**What the exercise asks**. Exact repetition of every entry is required.

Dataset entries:
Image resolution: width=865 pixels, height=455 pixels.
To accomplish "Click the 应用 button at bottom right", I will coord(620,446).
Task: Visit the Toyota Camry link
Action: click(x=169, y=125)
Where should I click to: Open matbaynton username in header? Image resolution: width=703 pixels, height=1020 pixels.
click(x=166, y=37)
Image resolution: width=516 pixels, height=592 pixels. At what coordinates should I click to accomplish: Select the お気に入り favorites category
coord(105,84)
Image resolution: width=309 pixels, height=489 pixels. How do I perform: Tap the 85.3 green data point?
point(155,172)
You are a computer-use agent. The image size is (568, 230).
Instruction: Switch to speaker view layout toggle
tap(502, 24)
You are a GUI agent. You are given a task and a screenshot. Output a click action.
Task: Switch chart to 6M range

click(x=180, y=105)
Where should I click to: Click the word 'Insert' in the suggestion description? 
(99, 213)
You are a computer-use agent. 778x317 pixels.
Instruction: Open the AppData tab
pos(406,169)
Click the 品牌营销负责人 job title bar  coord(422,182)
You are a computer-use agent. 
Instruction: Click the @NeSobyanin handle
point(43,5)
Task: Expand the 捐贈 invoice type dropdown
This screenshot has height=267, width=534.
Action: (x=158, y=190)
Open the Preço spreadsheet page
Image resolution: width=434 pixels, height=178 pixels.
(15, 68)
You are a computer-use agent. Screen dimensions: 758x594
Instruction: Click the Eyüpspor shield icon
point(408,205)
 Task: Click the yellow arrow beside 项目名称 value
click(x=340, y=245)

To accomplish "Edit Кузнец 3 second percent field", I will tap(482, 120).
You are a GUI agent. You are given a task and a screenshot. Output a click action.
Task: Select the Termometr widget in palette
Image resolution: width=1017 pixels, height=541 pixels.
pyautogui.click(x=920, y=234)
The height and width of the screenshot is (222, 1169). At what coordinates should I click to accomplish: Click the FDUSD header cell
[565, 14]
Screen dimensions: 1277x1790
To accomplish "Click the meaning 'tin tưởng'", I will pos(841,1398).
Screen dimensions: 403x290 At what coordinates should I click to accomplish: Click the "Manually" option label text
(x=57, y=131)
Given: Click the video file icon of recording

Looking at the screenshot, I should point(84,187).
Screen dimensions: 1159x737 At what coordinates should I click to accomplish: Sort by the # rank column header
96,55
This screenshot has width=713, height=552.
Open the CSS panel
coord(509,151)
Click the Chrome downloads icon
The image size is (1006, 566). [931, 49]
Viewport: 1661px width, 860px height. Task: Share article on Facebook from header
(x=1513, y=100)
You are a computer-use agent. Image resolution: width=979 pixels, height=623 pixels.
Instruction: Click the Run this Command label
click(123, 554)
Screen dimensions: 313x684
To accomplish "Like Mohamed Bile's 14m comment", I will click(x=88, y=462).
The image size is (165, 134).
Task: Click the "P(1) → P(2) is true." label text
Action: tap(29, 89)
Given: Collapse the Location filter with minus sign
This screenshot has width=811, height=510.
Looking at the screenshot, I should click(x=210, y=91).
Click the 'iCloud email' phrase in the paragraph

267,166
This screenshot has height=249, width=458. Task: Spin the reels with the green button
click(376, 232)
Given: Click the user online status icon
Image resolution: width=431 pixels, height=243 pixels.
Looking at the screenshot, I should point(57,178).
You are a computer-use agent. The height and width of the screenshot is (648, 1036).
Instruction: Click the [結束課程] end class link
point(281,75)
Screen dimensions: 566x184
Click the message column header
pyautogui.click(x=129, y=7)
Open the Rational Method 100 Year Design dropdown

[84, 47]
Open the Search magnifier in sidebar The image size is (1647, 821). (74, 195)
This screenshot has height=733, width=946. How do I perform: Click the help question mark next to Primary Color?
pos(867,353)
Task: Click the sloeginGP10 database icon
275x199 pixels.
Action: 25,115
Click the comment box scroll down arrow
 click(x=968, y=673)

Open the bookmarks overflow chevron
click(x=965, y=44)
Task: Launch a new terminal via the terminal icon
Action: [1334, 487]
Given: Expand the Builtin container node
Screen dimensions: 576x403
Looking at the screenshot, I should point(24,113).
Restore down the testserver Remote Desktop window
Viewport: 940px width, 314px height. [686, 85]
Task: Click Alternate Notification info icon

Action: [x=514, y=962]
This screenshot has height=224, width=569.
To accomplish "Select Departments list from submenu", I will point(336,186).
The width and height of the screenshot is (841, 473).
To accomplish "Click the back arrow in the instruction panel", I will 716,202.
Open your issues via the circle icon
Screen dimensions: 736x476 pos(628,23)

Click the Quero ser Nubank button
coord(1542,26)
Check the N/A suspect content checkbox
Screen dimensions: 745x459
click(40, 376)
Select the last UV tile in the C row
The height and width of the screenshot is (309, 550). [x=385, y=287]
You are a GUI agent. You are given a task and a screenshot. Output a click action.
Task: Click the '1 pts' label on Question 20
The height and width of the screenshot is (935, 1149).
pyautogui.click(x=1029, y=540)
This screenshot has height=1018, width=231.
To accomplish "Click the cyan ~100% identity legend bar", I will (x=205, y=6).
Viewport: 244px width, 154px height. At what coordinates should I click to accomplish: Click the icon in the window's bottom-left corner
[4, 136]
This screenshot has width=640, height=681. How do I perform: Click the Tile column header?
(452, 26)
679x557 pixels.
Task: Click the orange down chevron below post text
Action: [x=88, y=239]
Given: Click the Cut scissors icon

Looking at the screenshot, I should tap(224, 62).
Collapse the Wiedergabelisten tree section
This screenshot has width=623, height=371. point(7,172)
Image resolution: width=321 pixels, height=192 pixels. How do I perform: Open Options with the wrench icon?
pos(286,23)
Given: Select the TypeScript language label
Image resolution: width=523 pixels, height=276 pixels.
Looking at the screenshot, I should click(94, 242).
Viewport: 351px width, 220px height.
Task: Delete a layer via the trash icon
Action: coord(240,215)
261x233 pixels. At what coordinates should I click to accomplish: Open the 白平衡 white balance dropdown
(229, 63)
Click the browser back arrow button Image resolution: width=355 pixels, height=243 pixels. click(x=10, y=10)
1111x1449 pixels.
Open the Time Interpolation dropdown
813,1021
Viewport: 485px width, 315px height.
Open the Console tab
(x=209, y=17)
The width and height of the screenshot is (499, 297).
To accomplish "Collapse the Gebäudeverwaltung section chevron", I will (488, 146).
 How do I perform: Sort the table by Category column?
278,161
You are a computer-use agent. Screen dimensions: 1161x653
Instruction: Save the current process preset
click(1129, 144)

**Written answer**.
Image resolution: width=865 pixels, height=455 pixels.
To accomplish "Click the 应用 button at bottom right", I will coord(620,446).
Task: Visit the Toyota Camry link
Action: click(x=169, y=125)
Where should I click to: Open matbaynton username in header? Image resolution: width=703 pixels, height=1020 pixels.
click(x=166, y=37)
Image resolution: width=516 pixels, height=592 pixels. At what coordinates should I click to accomplish: Select the お気に入り favorites category
coord(105,84)
Image resolution: width=309 pixels, height=489 pixels. How do I perform: Tap the 85.3 green data point?
point(155,172)
You are a computer-use agent. The image size is (568, 230).
Instruction: Switch to speaker view layout toggle
tap(502, 24)
You are a GUI agent. You are given a task and a screenshot. Output a click action.
Task: Switch chart to 6M range

click(x=180, y=105)
Where should I click to: Click the word 'Insert' in the suggestion description? 
(99, 213)
You are a computer-use agent. 778x317 pixels.
Instruction: Open the AppData tab
pos(406,169)
Click the 品牌营销负责人 job title bar  coord(422,182)
You are a computer-use agent. 
Instruction: Click the @NeSobyanin handle
point(43,5)
Task: Expand the 捐贈 invoice type dropdown
This screenshot has height=267, width=534.
Action: (x=158, y=190)
Open the Preço spreadsheet page
Image resolution: width=434 pixels, height=178 pixels.
(15, 68)
You are a computer-use agent. Screen dimensions: 758x594
Instruction: Click the Eyüpspor shield icon
point(408,205)
 Task: Click the yellow arrow beside 项目名称 value
click(x=340, y=245)

To accomplish "Edit Кузнец 3 second percent field", I will tap(482, 120).
You are a GUI agent. You are given a task and a screenshot. Output a click action.
Task: Select the Termometr widget in palette
Image resolution: width=1017 pixels, height=541 pixels.
pyautogui.click(x=920, y=234)
The height and width of the screenshot is (222, 1169). At what coordinates should I click to accomplish: Click the FDUSD header cell
[565, 14]
Screen dimensions: 1277x1790
To accomplish "Click the meaning 'tin tưởng'", I will pos(841,1398).
Screen dimensions: 403x290 At what coordinates should I click to accomplish: Click the "Manually" option label text
(x=57, y=131)
Given: Click the video file icon of recording

Looking at the screenshot, I should point(84,187).
Screen dimensions: 1159x737 At what coordinates should I click to accomplish: Sort by the # rank column header
96,55
This screenshot has width=713, height=552.
Open the CSS panel
coord(509,151)
Click the Chrome downloads icon
The image size is (1006, 566). [931, 49]
Viewport: 1661px width, 860px height. Task: Share article on Facebook from header
(x=1513, y=100)
You are a computer-use agent. Image resolution: width=979 pixels, height=623 pixels.
Instruction: Click the Run this Command label
click(123, 554)
Screen dimensions: 313x684
To accomplish "Like Mohamed Bile's 14m comment", I will click(x=88, y=462).
The image size is (165, 134).
Task: Click the "P(1) → P(2) is true." label text
Action: tap(29, 89)
Given: Collapse the Location filter with minus sign
This screenshot has width=811, height=510.
Looking at the screenshot, I should click(x=210, y=91).
Click the 'iCloud email' phrase in the paragraph

267,166
This screenshot has height=249, width=458. Task: Spin the reels with the green button
click(376, 232)
Given: Click the user online status icon
Image resolution: width=431 pixels, height=243 pixels.
Looking at the screenshot, I should point(57,178).
You are a computer-use agent. The height and width of the screenshot is (648, 1036).
Instruction: Click the [結束課程] end class link
point(281,75)
Screen dimensions: 566x184
Click the message column header
pyautogui.click(x=129, y=7)
Open the Rational Method 100 Year Design dropdown

[84, 47]
Open the Search magnifier in sidebar The image size is (1647, 821). (74, 195)
This screenshot has height=733, width=946. How do I perform: Click the help question mark next to Primary Color?
pos(867,353)
Task: Click the sloeginGP10 database icon
275x199 pixels.
Action: 25,115
Click the comment box scroll down arrow
 click(x=968, y=673)

Open the bookmarks overflow chevron
click(x=965, y=44)
Task: Launch a new terminal via the terminal icon
Action: [1334, 487]
Given: Expand the Builtin container node
Screen dimensions: 576x403
Looking at the screenshot, I should point(24,113).
Restore down the testserver Remote Desktop window
Viewport: 940px width, 314px height. [686, 85]
Task: Click Alternate Notification info icon

Action: [x=514, y=962]
This screenshot has height=224, width=569.
To accomplish "Select Departments list from submenu", I will point(336,186).
The width and height of the screenshot is (841, 473).
To accomplish "Click the back arrow in the instruction panel", I will 716,202.
Open your issues via the circle icon
Screen dimensions: 736x476 pos(628,23)

Click the Quero ser Nubank button
coord(1542,26)
Check the N/A suspect content checkbox
Screen dimensions: 745x459
click(40, 376)
Select the last UV tile in the C row
The height and width of the screenshot is (309, 550). [x=385, y=287]
You are a GUI agent. You are given a task and a screenshot. Output a click action.
Task: Click the '1 pts' label on Question 20
The height and width of the screenshot is (935, 1149).
pyautogui.click(x=1029, y=540)
This screenshot has height=1018, width=231.
To accomplish "Click the cyan ~100% identity legend bar", I will (x=205, y=6).
Viewport: 244px width, 154px height. At what coordinates should I click to accomplish: Click the icon in the window's bottom-left corner
[4, 136]
This screenshot has width=640, height=681. How do I perform: Click the Tile column header?
(452, 26)
679x557 pixels.
Task: Click the orange down chevron below post text
Action: [x=88, y=239]
Given: Click the Cut scissors icon

Looking at the screenshot, I should tap(224, 62).
Collapse the Wiedergabelisten tree section
This screenshot has width=623, height=371. point(7,172)
Image resolution: width=321 pixels, height=192 pixels. How do I perform: Open Options with the wrench icon?
pos(286,23)
Given: Select the TypeScript language label
Image resolution: width=523 pixels, height=276 pixels.
Looking at the screenshot, I should click(94, 242).
Viewport: 351px width, 220px height.
Task: Delete a layer via the trash icon
Action: coord(240,215)
261x233 pixels. At what coordinates should I click to accomplish: Open the 白平衡 white balance dropdown
(229, 63)
Click the browser back arrow button Image resolution: width=355 pixels, height=243 pixels. click(x=10, y=10)
1111x1449 pixels.
Open the Time Interpolation dropdown
813,1021
Viewport: 485px width, 315px height.
Open the Console tab
(x=209, y=17)
The width and height of the screenshot is (499, 297).
To accomplish "Collapse the Gebäudeverwaltung section chevron", I will (488, 146).
 How do I perform: Sort the table by Category column?
278,161
You are a computer-use agent. Screen dimensions: 1161x653
Instruction: Save the current process preset
click(1129, 144)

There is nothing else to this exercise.